5. The heat-dissipating plate of claim 1, wherein the flanges protrude toward either side of the partition surface.

6. A heat-dissipating plate, comprising:

a casing having surrounding walls,

wherein the walls are formed with wick structure therein,

wherein the inner surface of the walls defines a receiving compartment;

a partition being disposed in the receiving compartment, wherein the partition has a plurality of holes and a plurality of flanges protruding from an edge of the holes respectively, wherein each of the flanges has at least one arc-shaped flange-rim expanding outward therefrom; and

a plurality of conductive-columns assembled in the holes, wherein each conductive column has a top and a bottom end to respectively prop the walls of the casing.

7. The heat-dissipating plate of claim 6, wherein the casing is flattened-shaped.

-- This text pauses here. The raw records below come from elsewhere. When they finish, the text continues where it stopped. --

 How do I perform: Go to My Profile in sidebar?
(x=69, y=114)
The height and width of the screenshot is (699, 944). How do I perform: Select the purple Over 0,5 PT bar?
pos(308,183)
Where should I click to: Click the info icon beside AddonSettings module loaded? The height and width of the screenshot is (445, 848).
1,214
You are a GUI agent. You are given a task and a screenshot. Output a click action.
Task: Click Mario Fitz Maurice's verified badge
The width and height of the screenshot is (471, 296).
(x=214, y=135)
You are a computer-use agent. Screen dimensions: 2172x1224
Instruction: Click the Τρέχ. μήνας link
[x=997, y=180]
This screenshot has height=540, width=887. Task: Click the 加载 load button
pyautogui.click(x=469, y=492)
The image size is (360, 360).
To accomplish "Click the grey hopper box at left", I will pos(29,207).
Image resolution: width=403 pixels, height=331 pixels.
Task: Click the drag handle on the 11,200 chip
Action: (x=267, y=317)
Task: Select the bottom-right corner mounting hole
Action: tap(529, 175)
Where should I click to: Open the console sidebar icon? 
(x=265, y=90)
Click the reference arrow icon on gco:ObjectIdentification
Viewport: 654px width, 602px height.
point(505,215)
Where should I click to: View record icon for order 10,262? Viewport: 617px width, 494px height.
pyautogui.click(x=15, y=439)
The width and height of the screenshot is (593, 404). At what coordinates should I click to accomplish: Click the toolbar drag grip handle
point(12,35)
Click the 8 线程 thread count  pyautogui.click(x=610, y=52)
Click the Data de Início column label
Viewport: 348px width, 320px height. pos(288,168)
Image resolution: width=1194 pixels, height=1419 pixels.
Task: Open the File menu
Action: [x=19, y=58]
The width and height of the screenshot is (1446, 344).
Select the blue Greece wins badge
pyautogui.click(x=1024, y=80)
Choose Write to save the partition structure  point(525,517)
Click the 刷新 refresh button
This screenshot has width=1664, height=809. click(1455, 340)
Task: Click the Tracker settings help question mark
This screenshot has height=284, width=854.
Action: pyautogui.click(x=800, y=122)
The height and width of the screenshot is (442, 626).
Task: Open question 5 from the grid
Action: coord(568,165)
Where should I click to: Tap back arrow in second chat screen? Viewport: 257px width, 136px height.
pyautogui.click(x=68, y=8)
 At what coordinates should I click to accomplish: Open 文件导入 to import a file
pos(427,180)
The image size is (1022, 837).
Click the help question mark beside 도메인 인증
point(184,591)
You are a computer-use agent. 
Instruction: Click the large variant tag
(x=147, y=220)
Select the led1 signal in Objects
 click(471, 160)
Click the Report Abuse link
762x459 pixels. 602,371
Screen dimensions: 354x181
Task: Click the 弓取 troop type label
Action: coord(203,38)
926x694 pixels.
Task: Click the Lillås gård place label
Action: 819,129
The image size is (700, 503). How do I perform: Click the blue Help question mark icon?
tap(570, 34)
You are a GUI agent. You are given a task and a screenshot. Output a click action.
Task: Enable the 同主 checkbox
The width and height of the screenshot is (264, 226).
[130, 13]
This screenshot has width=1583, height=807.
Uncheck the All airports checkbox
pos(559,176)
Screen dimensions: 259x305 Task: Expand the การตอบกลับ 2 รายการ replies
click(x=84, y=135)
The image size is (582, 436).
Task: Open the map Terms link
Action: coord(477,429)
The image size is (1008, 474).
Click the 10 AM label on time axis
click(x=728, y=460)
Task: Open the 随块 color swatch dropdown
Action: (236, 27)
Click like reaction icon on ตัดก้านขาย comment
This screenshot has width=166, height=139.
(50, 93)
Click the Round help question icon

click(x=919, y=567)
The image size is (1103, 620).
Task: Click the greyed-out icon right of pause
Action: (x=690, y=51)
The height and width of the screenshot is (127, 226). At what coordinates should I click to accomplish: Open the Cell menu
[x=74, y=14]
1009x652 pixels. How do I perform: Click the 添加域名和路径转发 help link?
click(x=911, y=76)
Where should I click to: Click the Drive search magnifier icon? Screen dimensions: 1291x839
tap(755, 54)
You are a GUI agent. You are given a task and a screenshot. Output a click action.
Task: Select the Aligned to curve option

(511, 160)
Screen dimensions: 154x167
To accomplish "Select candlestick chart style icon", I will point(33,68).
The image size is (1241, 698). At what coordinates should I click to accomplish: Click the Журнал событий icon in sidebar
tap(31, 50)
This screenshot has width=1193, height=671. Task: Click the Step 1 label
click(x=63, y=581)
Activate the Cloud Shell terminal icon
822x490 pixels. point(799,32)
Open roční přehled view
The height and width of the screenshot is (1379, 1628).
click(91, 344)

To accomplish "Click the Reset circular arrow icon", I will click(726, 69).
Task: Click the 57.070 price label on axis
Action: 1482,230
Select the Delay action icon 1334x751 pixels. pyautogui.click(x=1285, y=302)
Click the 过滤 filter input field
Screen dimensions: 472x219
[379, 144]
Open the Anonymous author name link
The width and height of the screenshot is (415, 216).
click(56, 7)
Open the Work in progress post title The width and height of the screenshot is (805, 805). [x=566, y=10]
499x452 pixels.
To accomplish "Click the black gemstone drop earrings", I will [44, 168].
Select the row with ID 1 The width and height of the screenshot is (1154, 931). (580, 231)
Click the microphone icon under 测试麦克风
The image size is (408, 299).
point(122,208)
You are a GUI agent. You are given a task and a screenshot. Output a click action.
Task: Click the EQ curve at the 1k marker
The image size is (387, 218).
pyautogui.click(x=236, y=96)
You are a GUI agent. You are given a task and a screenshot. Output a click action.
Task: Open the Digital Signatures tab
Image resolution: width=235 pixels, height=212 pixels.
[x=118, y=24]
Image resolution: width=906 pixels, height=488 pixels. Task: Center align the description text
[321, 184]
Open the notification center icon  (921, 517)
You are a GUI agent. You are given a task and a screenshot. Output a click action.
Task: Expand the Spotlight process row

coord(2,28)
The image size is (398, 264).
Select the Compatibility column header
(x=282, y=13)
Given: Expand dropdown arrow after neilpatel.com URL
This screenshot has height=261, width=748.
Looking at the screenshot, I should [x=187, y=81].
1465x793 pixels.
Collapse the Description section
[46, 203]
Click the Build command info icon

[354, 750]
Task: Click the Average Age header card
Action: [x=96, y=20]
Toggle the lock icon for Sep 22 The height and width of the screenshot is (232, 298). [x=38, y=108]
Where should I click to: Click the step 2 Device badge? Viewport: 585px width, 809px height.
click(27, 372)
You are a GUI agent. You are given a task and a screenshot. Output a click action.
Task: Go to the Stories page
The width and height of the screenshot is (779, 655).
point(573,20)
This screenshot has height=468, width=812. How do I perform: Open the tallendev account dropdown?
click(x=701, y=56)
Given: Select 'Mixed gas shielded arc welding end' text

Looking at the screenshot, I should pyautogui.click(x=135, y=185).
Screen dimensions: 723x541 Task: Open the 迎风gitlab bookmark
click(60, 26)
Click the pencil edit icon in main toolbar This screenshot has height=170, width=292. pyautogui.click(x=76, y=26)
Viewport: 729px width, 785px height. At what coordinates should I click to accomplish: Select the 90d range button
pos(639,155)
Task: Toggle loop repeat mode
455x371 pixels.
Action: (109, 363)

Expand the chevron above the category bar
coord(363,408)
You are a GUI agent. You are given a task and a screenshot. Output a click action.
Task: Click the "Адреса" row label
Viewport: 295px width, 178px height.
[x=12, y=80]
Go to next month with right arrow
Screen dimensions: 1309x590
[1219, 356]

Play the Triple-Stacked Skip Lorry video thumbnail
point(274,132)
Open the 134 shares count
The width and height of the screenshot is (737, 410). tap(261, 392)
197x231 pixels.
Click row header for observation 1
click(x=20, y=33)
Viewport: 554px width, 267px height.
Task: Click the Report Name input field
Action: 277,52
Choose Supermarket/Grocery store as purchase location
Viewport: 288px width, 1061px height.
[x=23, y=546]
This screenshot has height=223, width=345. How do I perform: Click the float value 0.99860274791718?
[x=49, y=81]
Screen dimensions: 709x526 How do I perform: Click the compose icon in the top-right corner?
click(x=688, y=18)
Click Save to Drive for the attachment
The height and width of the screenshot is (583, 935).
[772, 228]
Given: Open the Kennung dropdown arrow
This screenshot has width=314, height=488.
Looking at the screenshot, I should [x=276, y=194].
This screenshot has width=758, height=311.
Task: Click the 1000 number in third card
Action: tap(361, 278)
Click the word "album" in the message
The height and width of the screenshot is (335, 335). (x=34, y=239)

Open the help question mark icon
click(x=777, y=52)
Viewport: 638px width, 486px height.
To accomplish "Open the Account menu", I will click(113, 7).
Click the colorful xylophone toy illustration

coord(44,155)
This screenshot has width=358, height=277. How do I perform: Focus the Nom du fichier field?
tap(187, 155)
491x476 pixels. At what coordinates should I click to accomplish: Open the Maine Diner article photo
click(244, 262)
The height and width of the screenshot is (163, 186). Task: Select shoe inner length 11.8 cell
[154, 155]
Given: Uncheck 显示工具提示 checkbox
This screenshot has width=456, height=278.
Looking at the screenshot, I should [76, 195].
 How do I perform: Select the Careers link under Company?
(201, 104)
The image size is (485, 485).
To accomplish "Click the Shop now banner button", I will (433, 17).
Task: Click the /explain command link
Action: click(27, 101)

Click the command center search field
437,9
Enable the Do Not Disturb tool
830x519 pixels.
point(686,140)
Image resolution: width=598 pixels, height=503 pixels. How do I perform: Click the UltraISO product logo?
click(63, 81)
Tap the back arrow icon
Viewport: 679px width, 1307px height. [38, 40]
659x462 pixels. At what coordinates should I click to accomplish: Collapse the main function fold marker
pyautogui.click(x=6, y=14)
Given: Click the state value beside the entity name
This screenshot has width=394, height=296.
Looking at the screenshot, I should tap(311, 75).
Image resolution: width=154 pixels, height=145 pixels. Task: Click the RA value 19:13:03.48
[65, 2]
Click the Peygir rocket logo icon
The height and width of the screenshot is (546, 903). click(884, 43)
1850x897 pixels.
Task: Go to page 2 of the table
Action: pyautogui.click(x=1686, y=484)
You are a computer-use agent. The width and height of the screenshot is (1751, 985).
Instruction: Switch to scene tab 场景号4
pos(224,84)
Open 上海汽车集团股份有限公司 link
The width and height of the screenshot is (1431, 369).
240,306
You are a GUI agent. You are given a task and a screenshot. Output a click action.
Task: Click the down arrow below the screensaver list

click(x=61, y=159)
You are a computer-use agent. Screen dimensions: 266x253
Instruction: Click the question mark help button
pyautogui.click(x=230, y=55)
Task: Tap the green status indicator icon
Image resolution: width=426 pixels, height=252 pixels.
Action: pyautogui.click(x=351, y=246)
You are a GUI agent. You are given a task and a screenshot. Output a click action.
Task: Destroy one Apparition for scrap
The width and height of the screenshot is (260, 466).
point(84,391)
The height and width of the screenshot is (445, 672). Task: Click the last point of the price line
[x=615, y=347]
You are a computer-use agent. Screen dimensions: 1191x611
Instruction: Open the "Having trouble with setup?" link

8. The heat-dissipating plate of claim 6, wherein the partition is a copper plate having a net-structure.

9. The heat-dissipating plate of claim 6, wherein the flanges are formed by a punching method on the partition.

10. The heat-dissipating plate of claim 6, wherein the flanges protrude toward either side of the partition surface.

11. The heat-dissipating plate of claim 6, wherein the conductive-columns are formed with wick structure.